▶ Listed records:
################

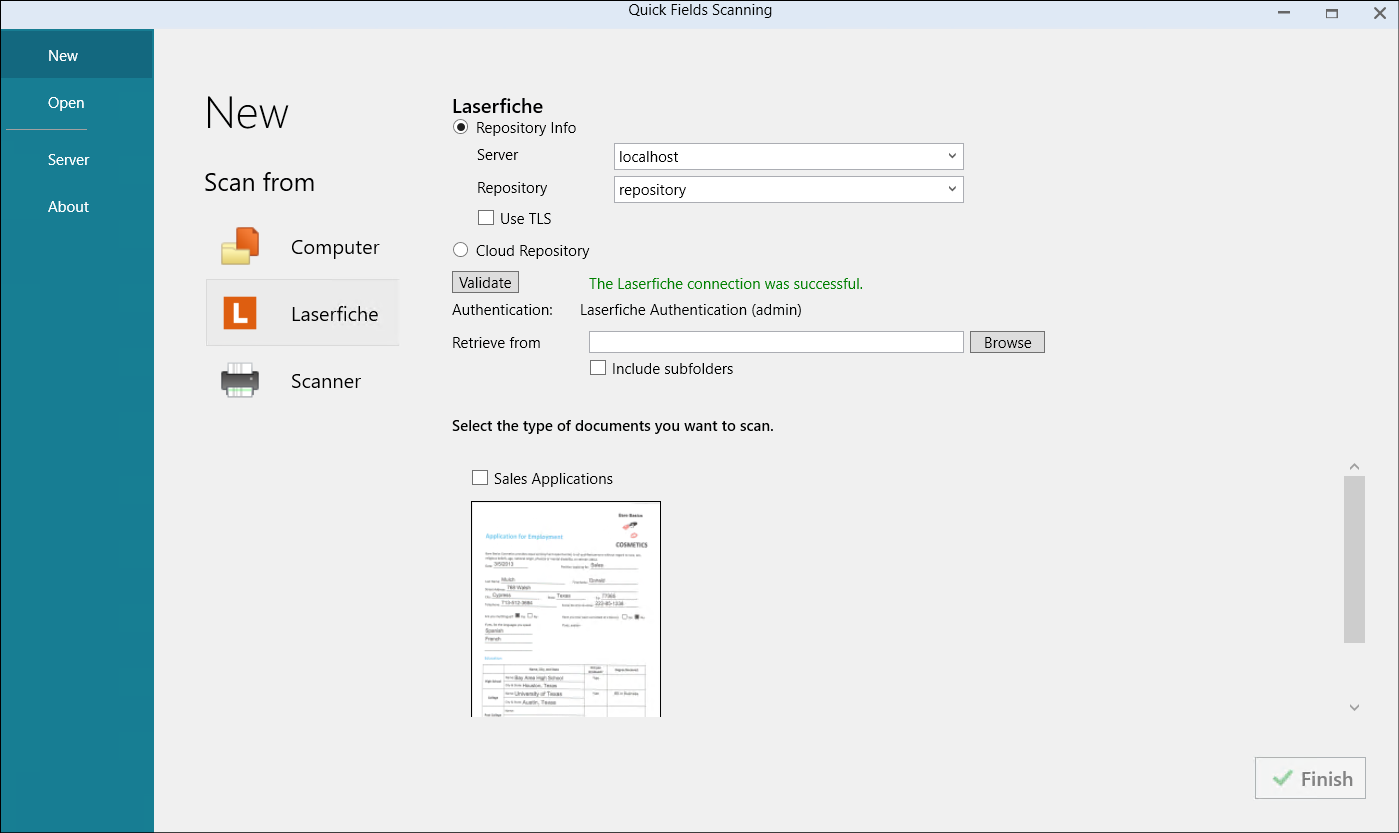This screenshot has height=833, width=1399.
Task: Go to the Open sidebar item
Action: 66,103
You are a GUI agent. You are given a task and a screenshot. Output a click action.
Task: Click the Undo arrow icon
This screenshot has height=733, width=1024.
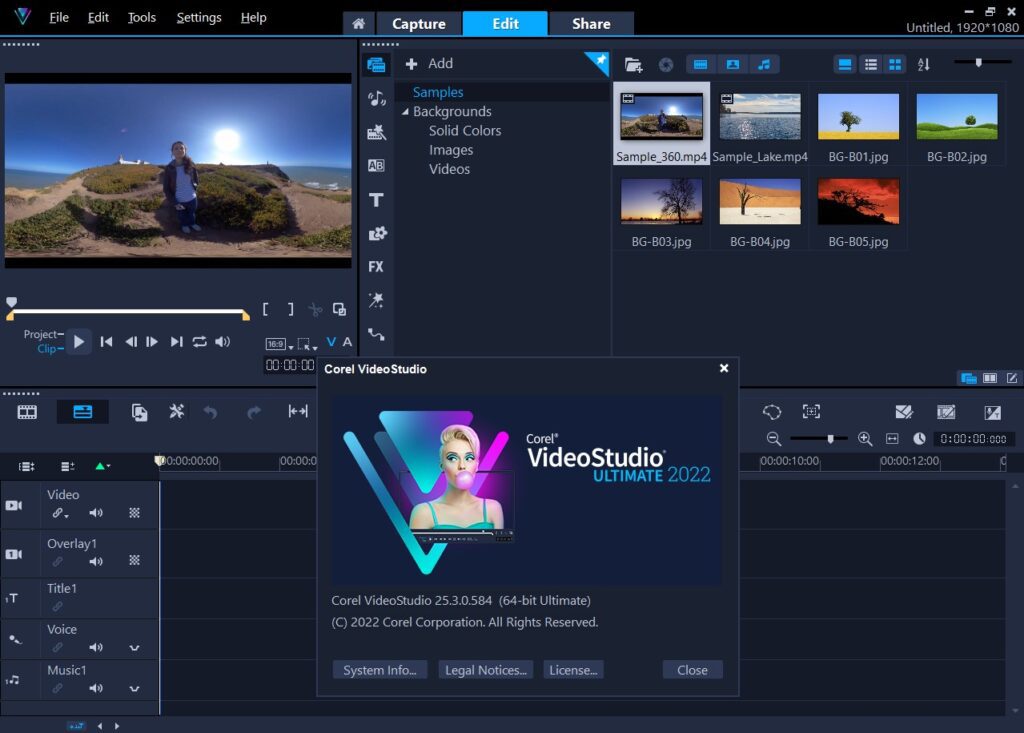click(x=211, y=412)
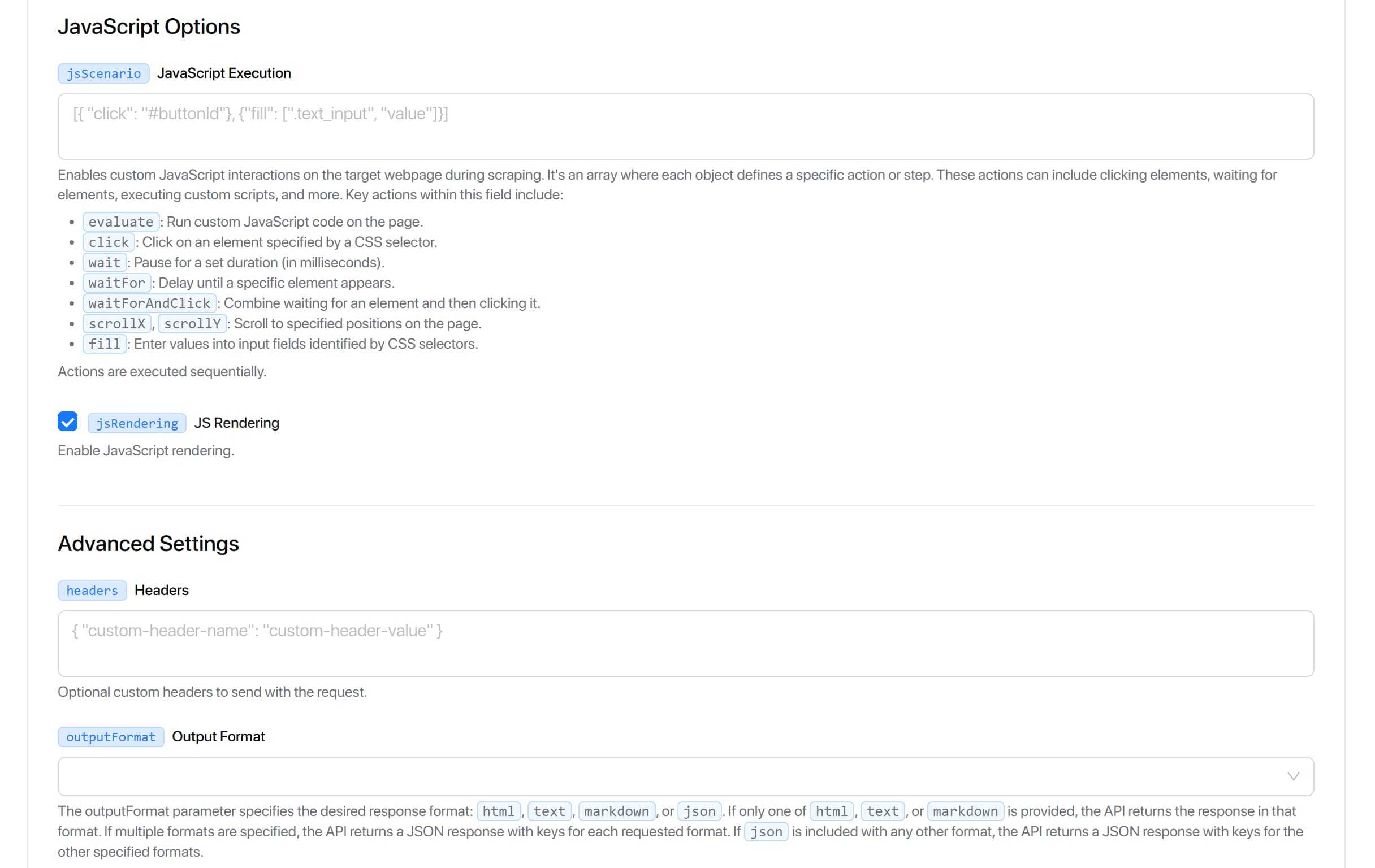The height and width of the screenshot is (868, 1375).
Task: Click the fill code badge
Action: [105, 344]
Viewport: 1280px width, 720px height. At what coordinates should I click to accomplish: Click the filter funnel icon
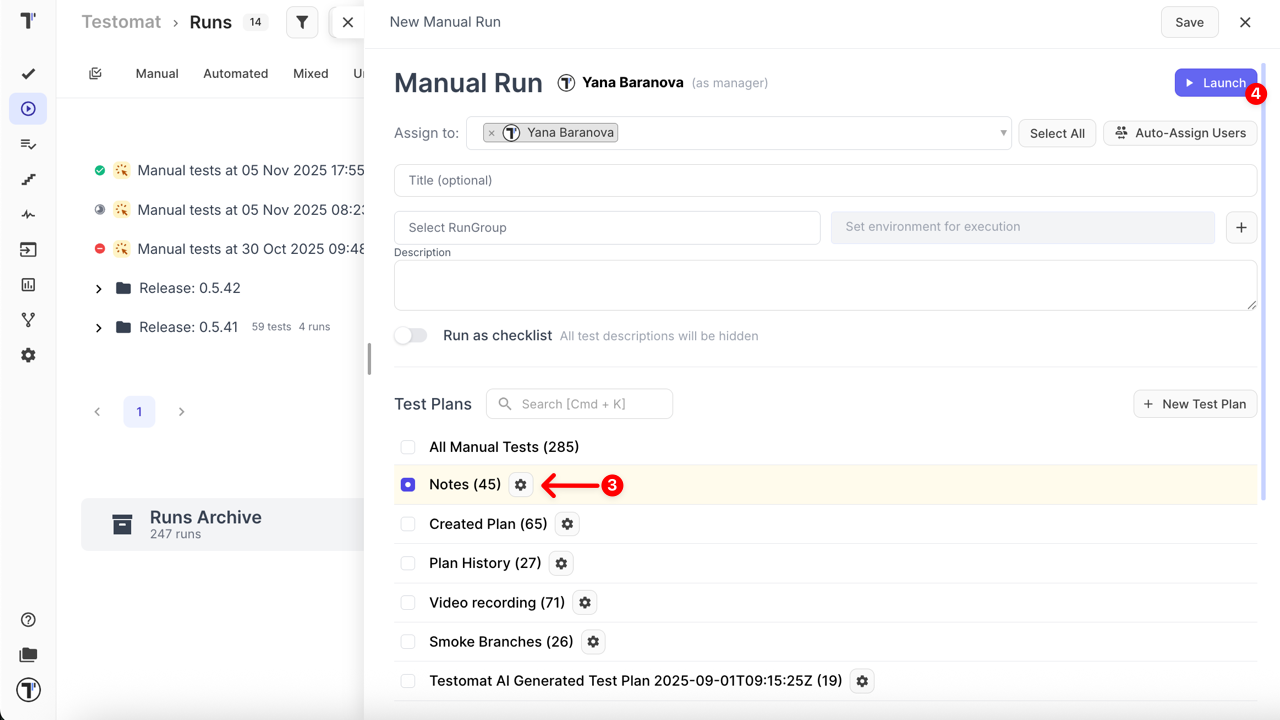[x=302, y=22]
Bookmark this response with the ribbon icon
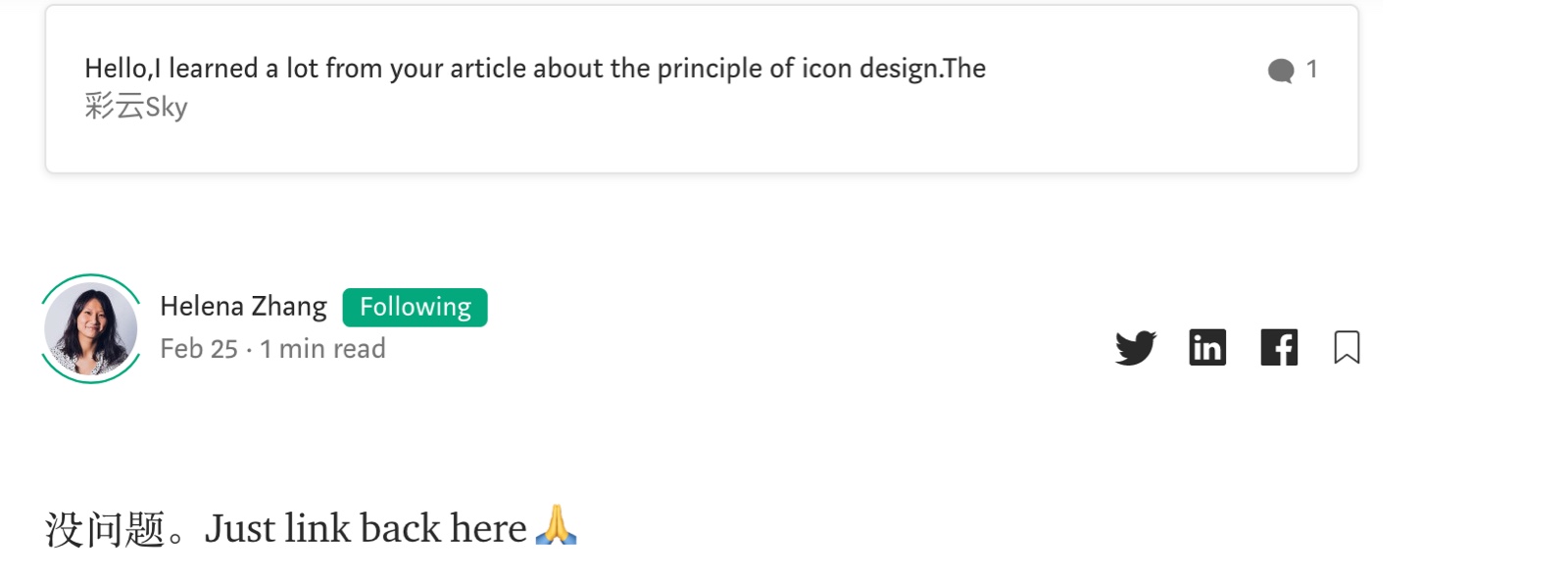Image resolution: width=1568 pixels, height=588 pixels. (1347, 348)
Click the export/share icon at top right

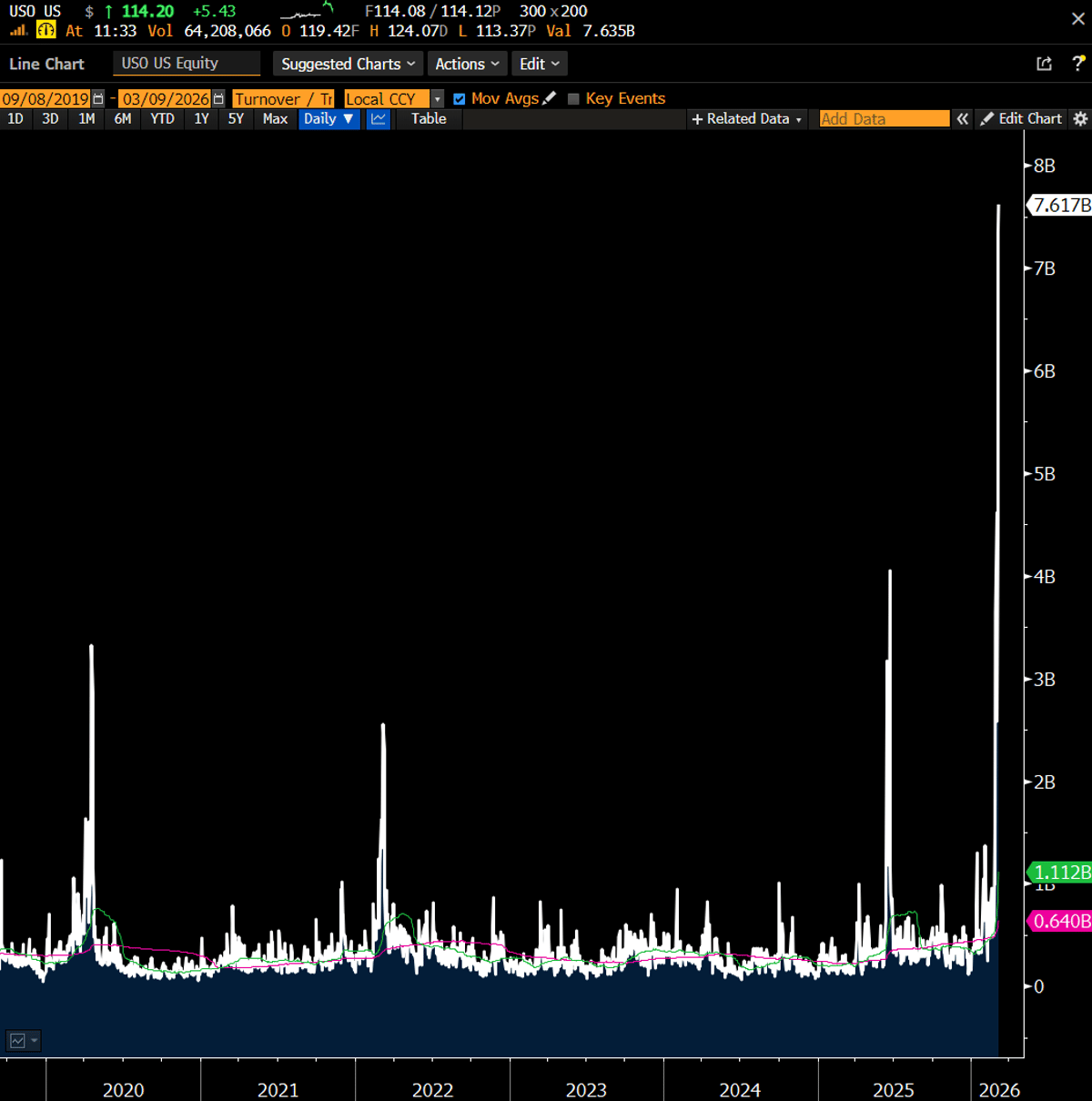point(1043,64)
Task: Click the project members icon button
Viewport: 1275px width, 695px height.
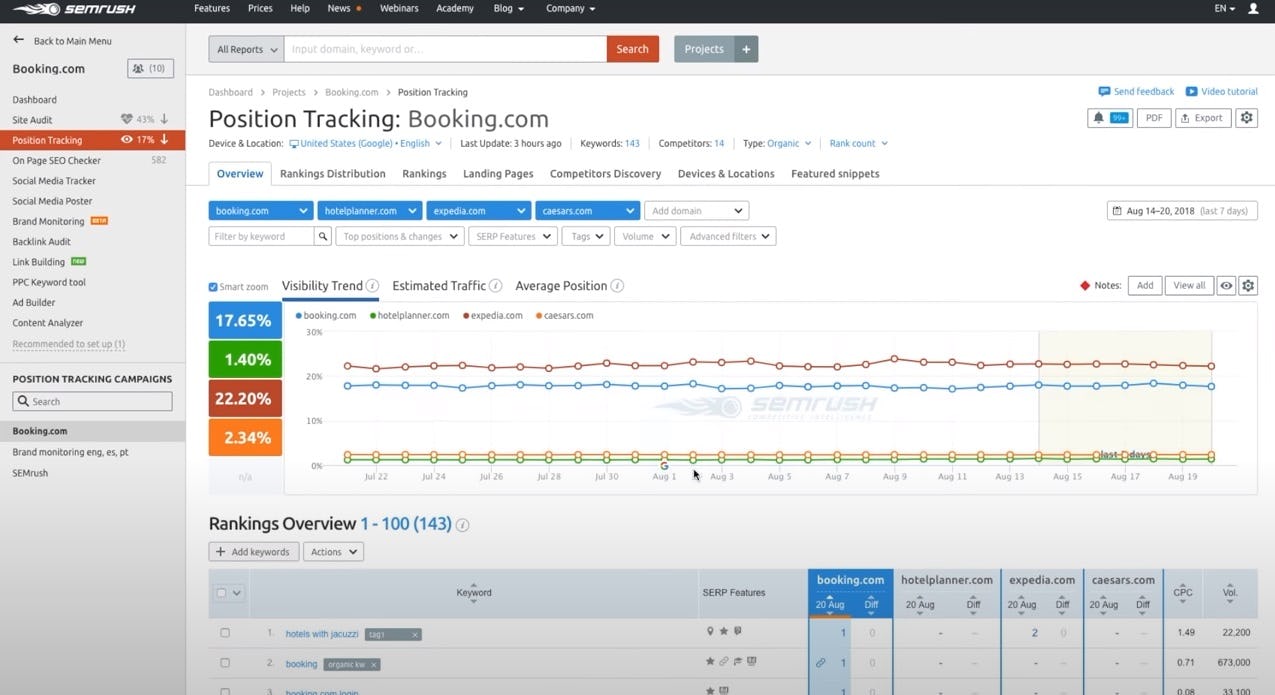Action: click(x=150, y=69)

################

▶ Problem to solve: Reproduce the lines from the one holding "This screenshot has height=733, width=1024." through the end of the entries above exactly, keeping both ends and dropping every picture.

▶ Result:
This screenshot has height=733, width=1024.
click(x=211, y=412)
The height and width of the screenshot is (868, 1375).
Task: Click the fill code badge
Action: [105, 344]
Viewport: 1280px width, 720px height. At what coordinates should I click to accomplish: Click the filter funnel icon
[x=302, y=22]
Bookmark this response with the ribbon icon
Image resolution: width=1568 pixels, height=588 pixels. (1347, 348)
Click the export/share icon at top right

point(1043,64)
Task: Click the project members icon button
Viewport: 1275px width, 695px height.
Action: click(x=150, y=69)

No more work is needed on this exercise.